Xu Yang, Chen Xiu-Ping, Zhang Feng, Hou Hua-Hua, Zhang Jing-Yi, Lin Shu-Xian, Sun An-Sheng
Key Laboratory of Basic Pharmacology of Guizhou and Department of Pharmacology, Zunyi Medical College, Zunyi, Guizhou Province, 563099, China.
Molecular Oncology Laboratory, Eastern Hepatobiliary Surgery Hospital, Second Military Medical University, Shanghai, 200438, China.
Chin J Integr Med. 2018 Jun;24(6):429-435. doi: 10.1007/s11655-017-2900-3. Epub 2017 Sep 1.
To investigate the effect and potential mechanisms of rutaecarpine (Rut) in a rat artery balloon-injury model.
The intimal hyperplasia model was established by rubbing the endothelia with a balloon catheter in the common carotid artery (CCA) of rats. Fifty rats were randomly divided into five groups, ie. sham, model, Rut (25, 50 and 75 mg/kg) with 10 rats of each group.
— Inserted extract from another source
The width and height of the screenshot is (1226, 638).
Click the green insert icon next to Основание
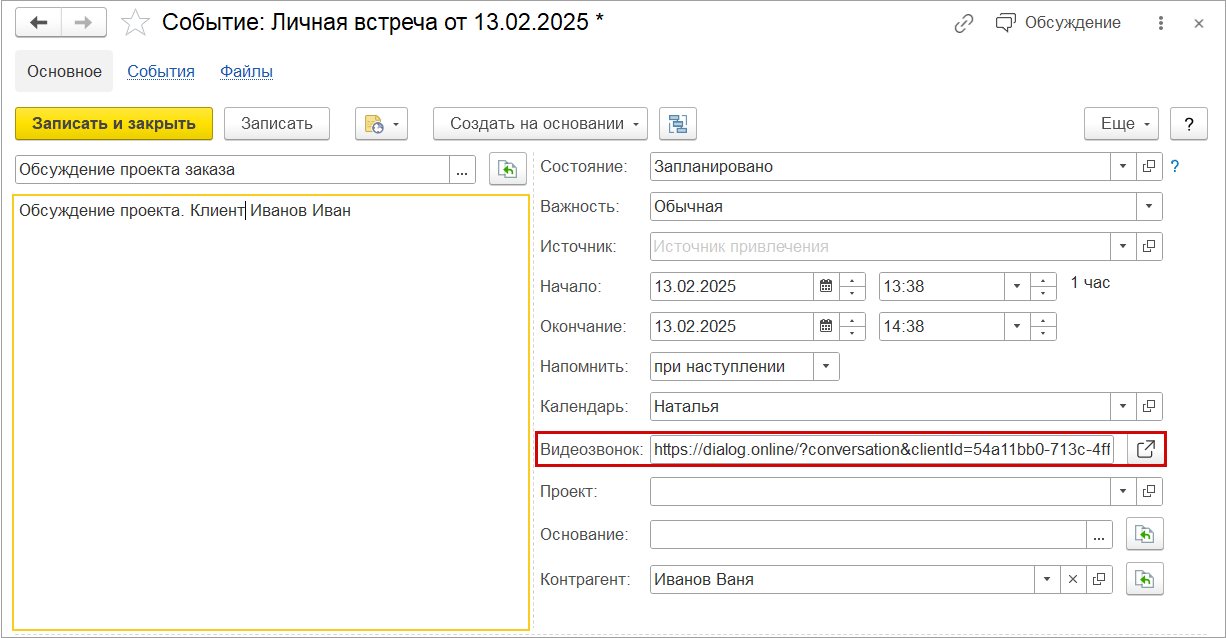pos(1144,534)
The rats were treated with or without Rut (25, 50, 75 mg/kg) by intragastric administration for 14 consecutive days following injury. The morphological changes of the intima were evaluated by hematoxylin-eosin staining. The expressions of proliferating cell nuclear antigen (PCNA) and smooth muscle (SM) α-actin in the ateries were assayed by immunohistochemical staining. The mRNA expressions of c-myc, extracellular signal-regulated kinase 2 (ERK2), MAPK phosphatase-1 (MKP-1) and endothelial nitric oxide synthase (eNOS) were determined by real-time reverse transcription-polymerase chain reaction. The protein expressions of MKP-1 and phosphorylated ERK2 (p-ERK2) were examined by Western blotting. The plasma contents of nitric oxide (NO) and cyclic guanosine 3',5'-monophosphate (cGMP) were also determined.
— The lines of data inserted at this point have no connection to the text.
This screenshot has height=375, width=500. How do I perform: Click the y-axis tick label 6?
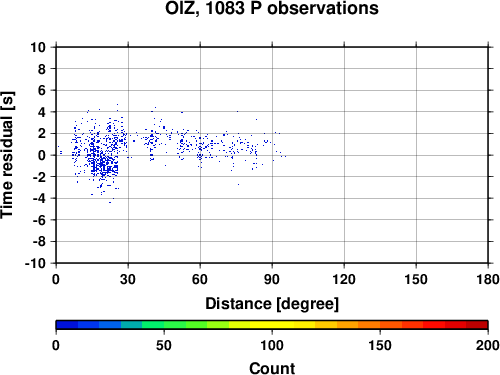pos(42,90)
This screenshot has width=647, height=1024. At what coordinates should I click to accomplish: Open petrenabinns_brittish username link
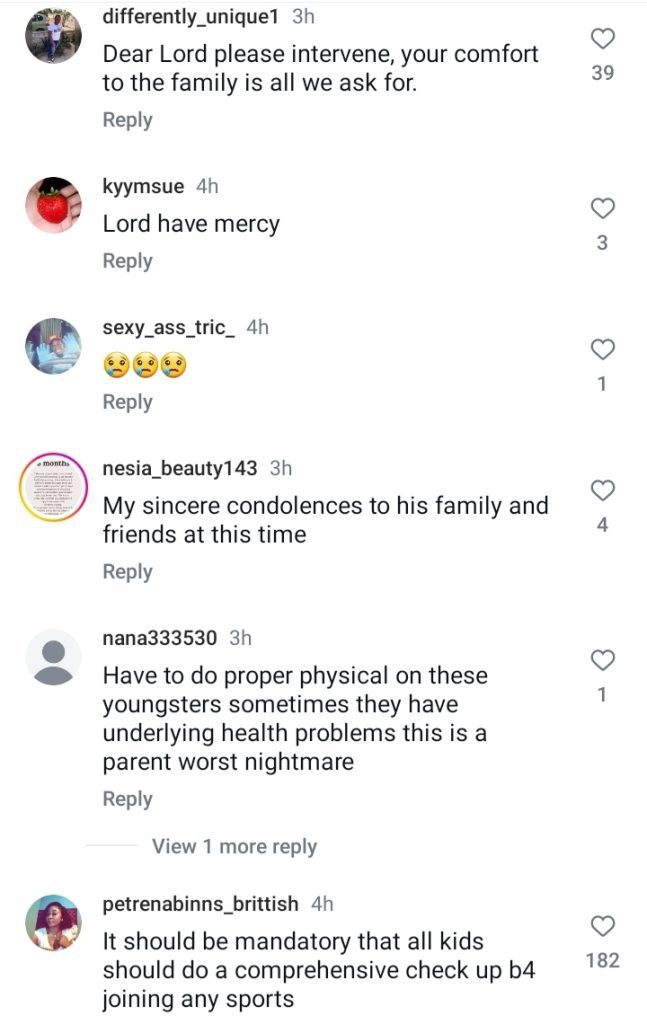pos(200,904)
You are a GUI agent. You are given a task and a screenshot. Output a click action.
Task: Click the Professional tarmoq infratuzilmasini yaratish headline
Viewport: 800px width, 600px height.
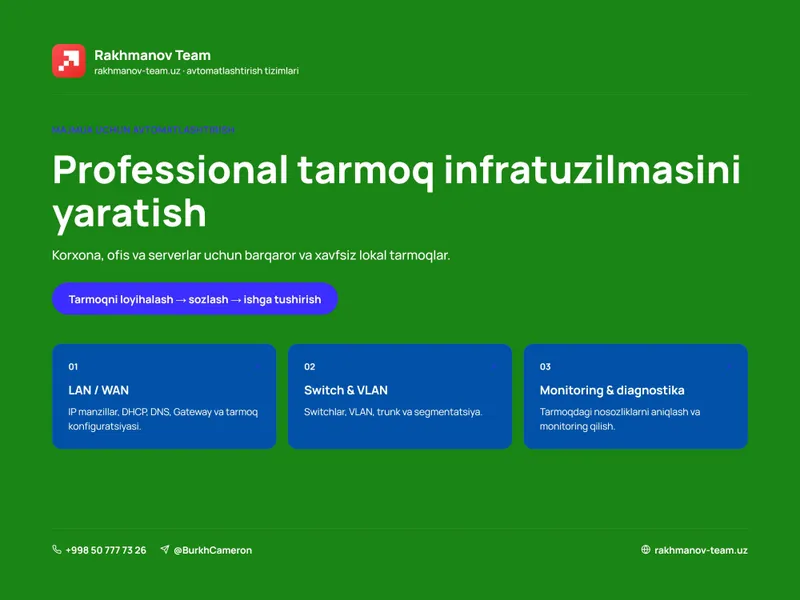[396, 191]
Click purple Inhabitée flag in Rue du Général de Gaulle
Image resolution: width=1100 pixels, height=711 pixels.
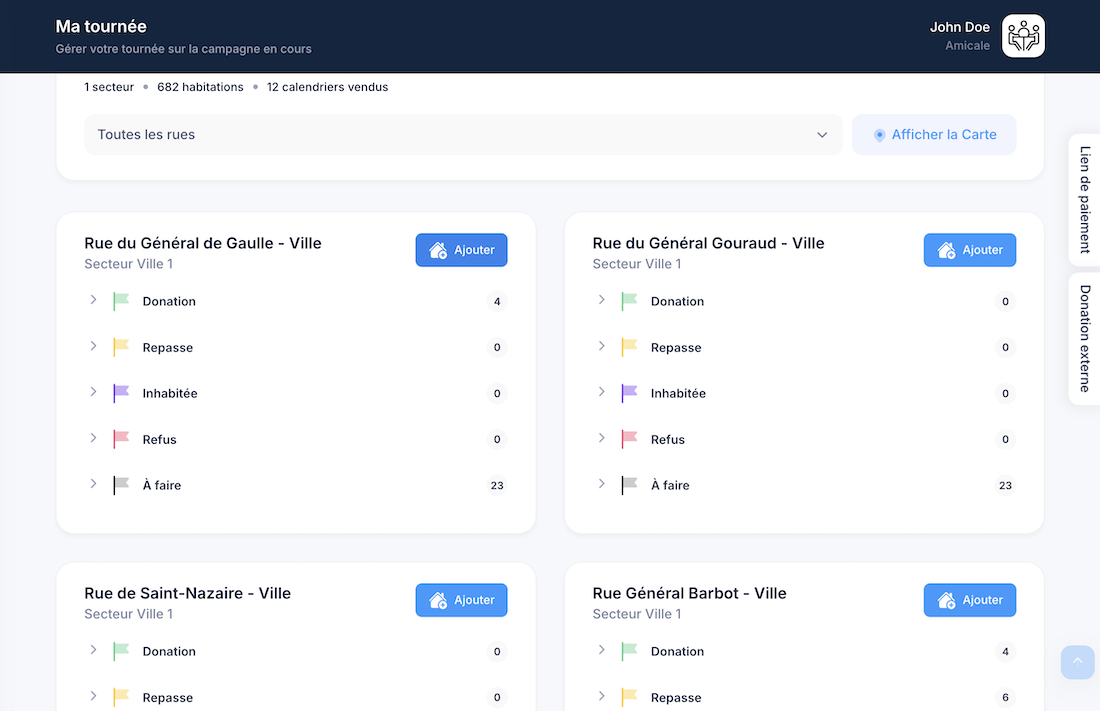[x=121, y=393]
Compared with the model group, Rut treatment significantly decreased intimal thickening and ameliorated endothelial injury (P<0.05 or P<0.01). The positive expression rate of PCNA was decreased, while the expression rate of SM α-actin obviously increased in the vascular wall after Rut (50 and 75 mg/kg) administration (P<0.05 or P<0.01). Furthermore, the mRNA expressions of c-myc, ERK2 and PCNA were downregulated while the expressions of eNOS and MKP-1 were upregulated (P<0.05 or P<0.01). The protein expressions of MKP-1 and the phosphorylation of ERK2 were upregulated and downregulated after Rut (50 and 75 mg/kg) administration (P<0.05 or P<0.01), respectively. In addition, Rut dramatically reversed balloon injury-induced decrease of NO and cGMP in the plasma (P<0.05 or P<0.01).
Rut could inhibit the balloon injury-induced carotid intimal hyperplasia in rats, possibly mediated by promotion of NO production and inhibiting ERK2 signal transduction pathways.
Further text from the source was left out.